Few little notes on San Jose:  Costa Ricans, they call themselves "ticas" are very proud of themselves and believe that they are the "different".  They really are: San Jose is the only capitol in the world where the homes do not have numbers. Address (officially) are given like this: "From Mc-Donalds take three blocks North then 2 block East, Right in front of bakery."

Their ATM machine are also quite different. Machine gave me money, than receipt and I go. When I return in an hour I learned that after giving you money and receipt, machine keep your card quietly until you  answer couple questions printed on the screen: "Do you want another transaction" and so on. Fortunately nobody came after me. So after a while machine eat  my card. It take pretty long time to get it out from bank headquarter. I also visited theater here, using the same technique as in St. Petersburg. I ride bike to theater, put in in bag and give to coat-room    attendant.

Alex Mumzhiu
San Jose Costa Rica
Mar 15 2004 11:30am


Unknown Sandanista

1. Monument of unknown Sandinista, or Contra, I am not sure

Gaudi Frog

2. Tiny tree frog from Monteverde forest, called Gaudy frog


3. Gigantic fern tree in Monteverde park


I forget to tell you how I got to Costa Rica. It was two  long bus rides.   First from La Seiba, on Caribbean shore of Honduras, to Tegucigalpa, the capitol of Honduras. Second from Tegucigalpa to Managua, capitol of Nicaragua.

Both capitols did not impress me. A lot was said about crime there. I rode bike in both cities after dark without problems, but walking there would be uncomfortable. Before going to Costa Rica I also visited Masaya volcano as Dinets did, Ometepe island on Nicaragua lake, and a nice Nicaraguan city, Granada.


I misspelled  the word money in order to cheat the junk mail filters. Otherwise my note will be sent to bulk mail folders, or just thrown away.

The most frequently asked question which my readers asked me is this: "How can you afford to travel for so long?"

This note is devoted solely to money management and it consists of three parts:

  1. How much money you need.
  2. Where to get money from.
  3. Where to keep money.


Different people travel on different budgets. Russian hitch-hikers travel without money at all.  See their very interesting Internet site:

A Canadian guy who travels on bike around the world for 3 years spends $10 per day. See his site at:

One nice new Russian whom I met, spent every day $3000. Very good article on backpacker travel with serious budget consideration was published by Steve Hendrix in the Washington Post, Dec 27 1998. After serious study, the author of this article came to the conclusion that most of the long term travelers spend about  $1000 per month, and the airfare is included in this amount. This is what I spend on average too.

I know that half of my readers will exclaim:  "How is it possible to live on such miserable money, which is poverty level in USA."

Other half of my readers will say: "You don't have to be a rocket scientist to travel on such a huge amount of money"

Anyhow, this is what my budget is. When I travel I do not constantly think about saving money. I live a normal life; eat what I want, do what I want. If I want to do a bungy jump or skydive, I know that I can afford it within my budget.

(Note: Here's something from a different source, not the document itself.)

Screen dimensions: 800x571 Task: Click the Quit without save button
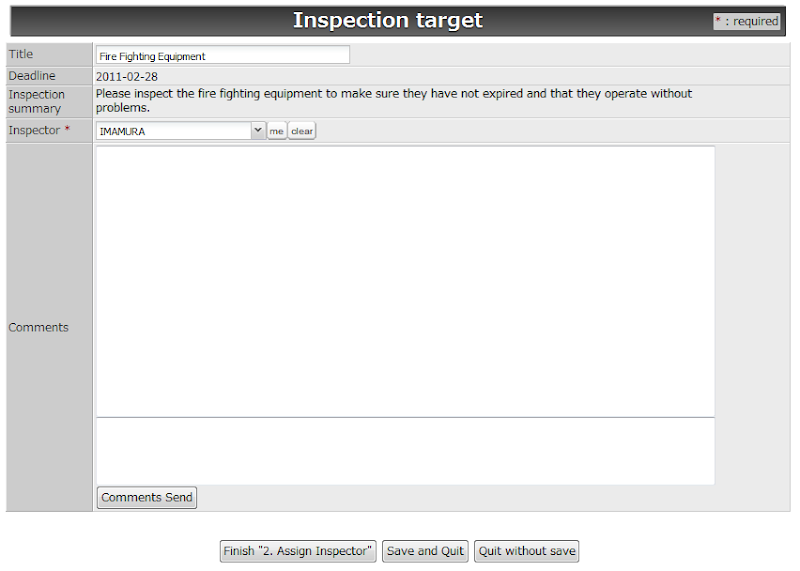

I analyzed my spending and came up with the conclusion that there are five major factors which contribute mostly to money saving. These factors are outlined below:

  1. Major savings come from staying in backpacker's hostels. I like backpackers. I am a backpacker myself, but kind of a motorized one, or more proper to say "bicyclized"   one. I prefer to stay in a single room, if it is available. I do not mind shared bathrooms. Backpackers are civilized people and keep the bathrooms clean. After all, any hotel room is much more comfortable then my tiny tent. I do not make advanced reservations. On bike I can easily visit several hotels and select most appropriate.
  2. Folding bike saves me a lot of money. I  started to travel on folding bike not because I wanted to save money, but because I had difficulty walking, due to arthritis in my ankle. Folding bike is a great convenience. I do not have to deal with dishonest taxi drivers or difficult to comprehend local public transportation. On long distance I usually use some kind of public transportations, but locally I always travel by bike, which saves me a lot of money.
  3. I normally fly to the beginning of my trip and from the end, and I do not fly within the trip. I prefer to use ground transportation, not from the money saving consideration. If I will jump by airplane back and forth, I will not have the feeling of accomplishment of crossing large country or the continent, such as South America. Ground transportation is cheap everywhere except for USA and some parts of Europe.
  4. When I travel I prefer vegetarian food which is healthier and also cheaper. Vegetarian food is also preferable from the standpoint of food safety. I will write more on this topic in next TN
  5. Electrical spiral (kipiatilnik) saves me a lot of money. I use it if the restaurant food is too expensive or unsafe, or if I want to prepare something that is impossible to get in the place where I am. Recently I boiled potatoes. In Central America they prefer ukka. Kipiatilnik also greatly contributes to food safety.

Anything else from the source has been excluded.